## [Your assignment]
This exercise requires an exact output of the listing, images omitted.

START Data records

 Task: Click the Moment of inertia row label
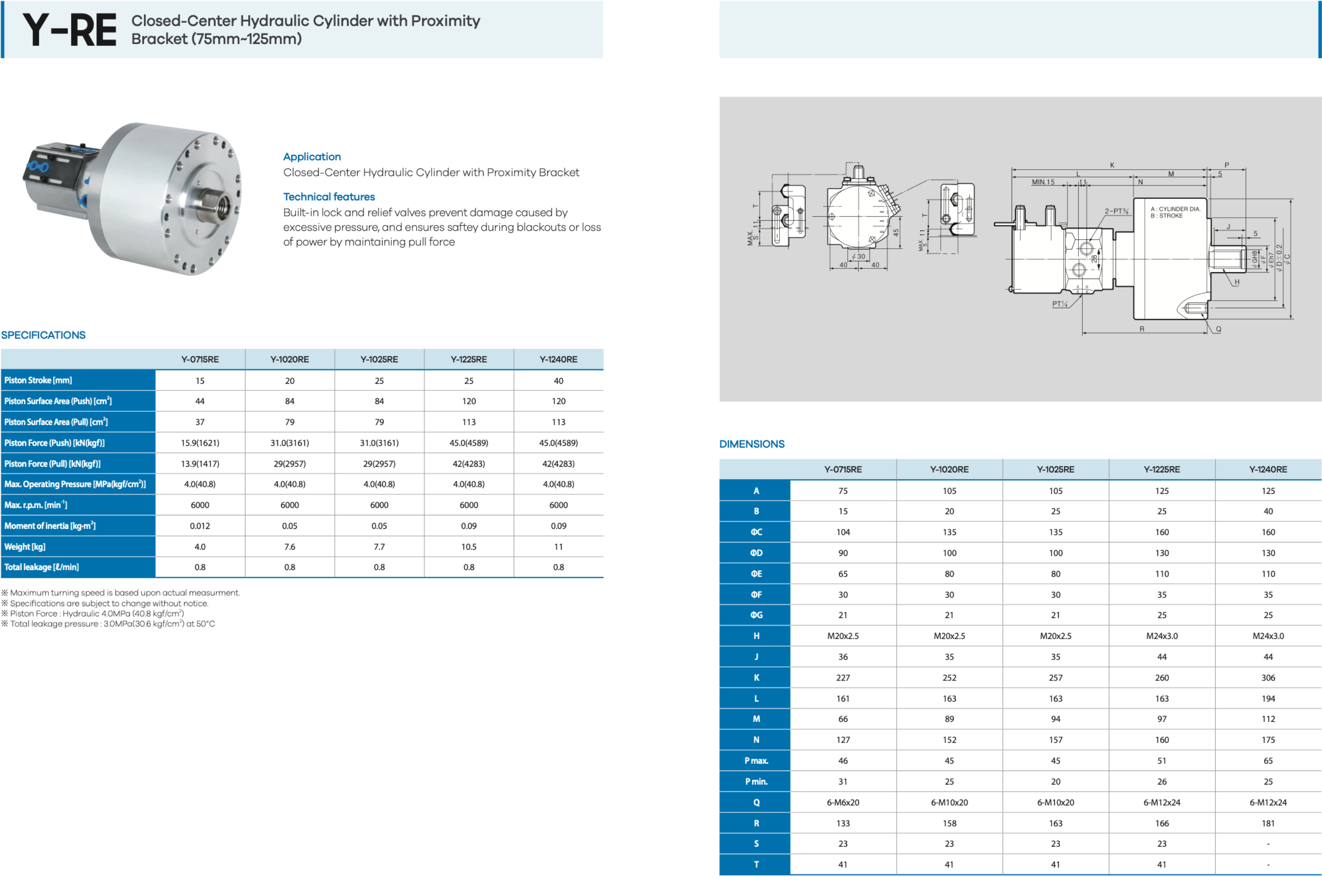point(50,526)
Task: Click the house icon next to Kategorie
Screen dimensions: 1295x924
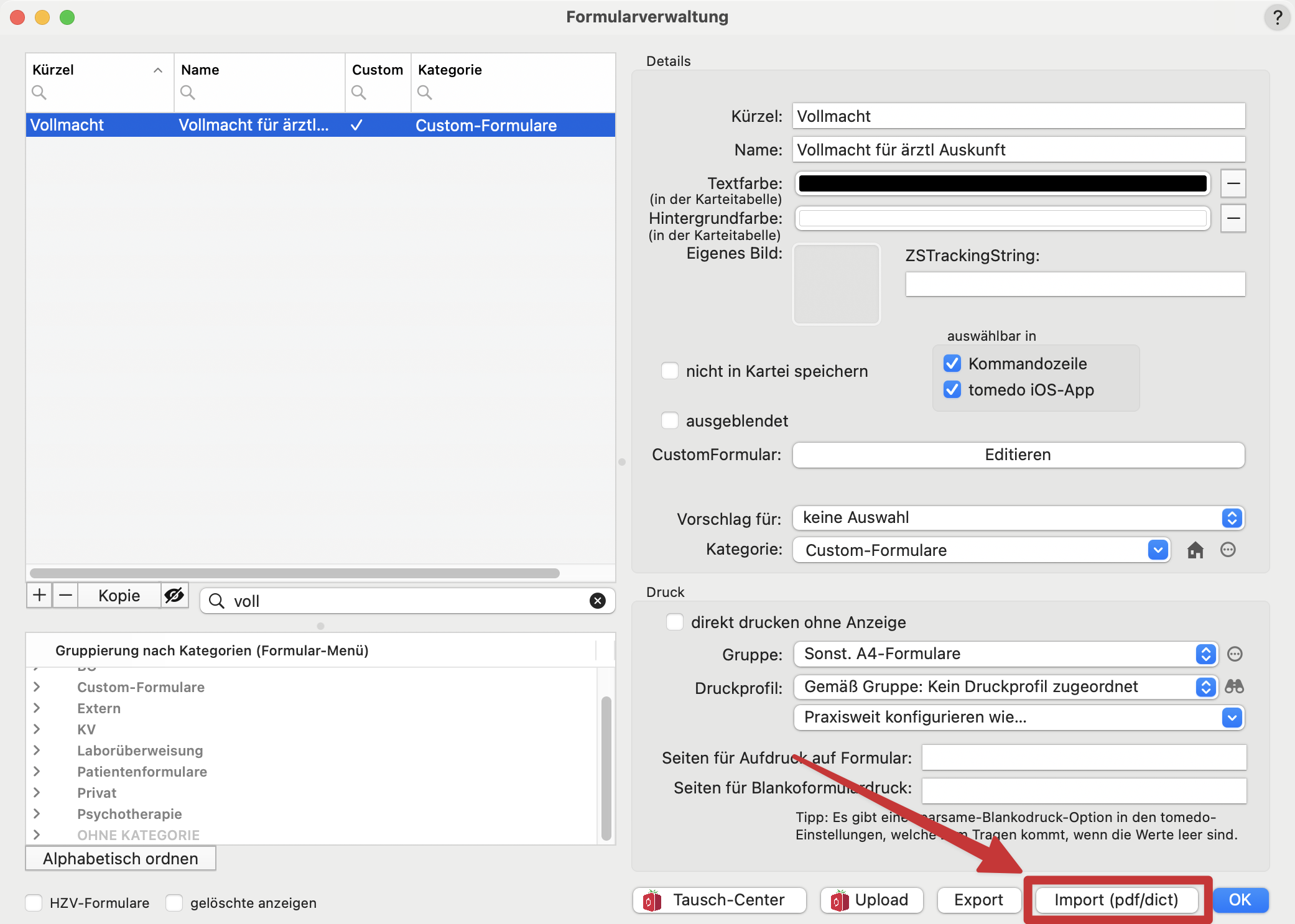Action: coord(1195,550)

END Data records

## [Written solution]
 Task: Click the Moment of inertia row label
point(50,526)
Task: Click the house icon next to Kategorie
Screen dimensions: 1295x924
Action: coord(1195,550)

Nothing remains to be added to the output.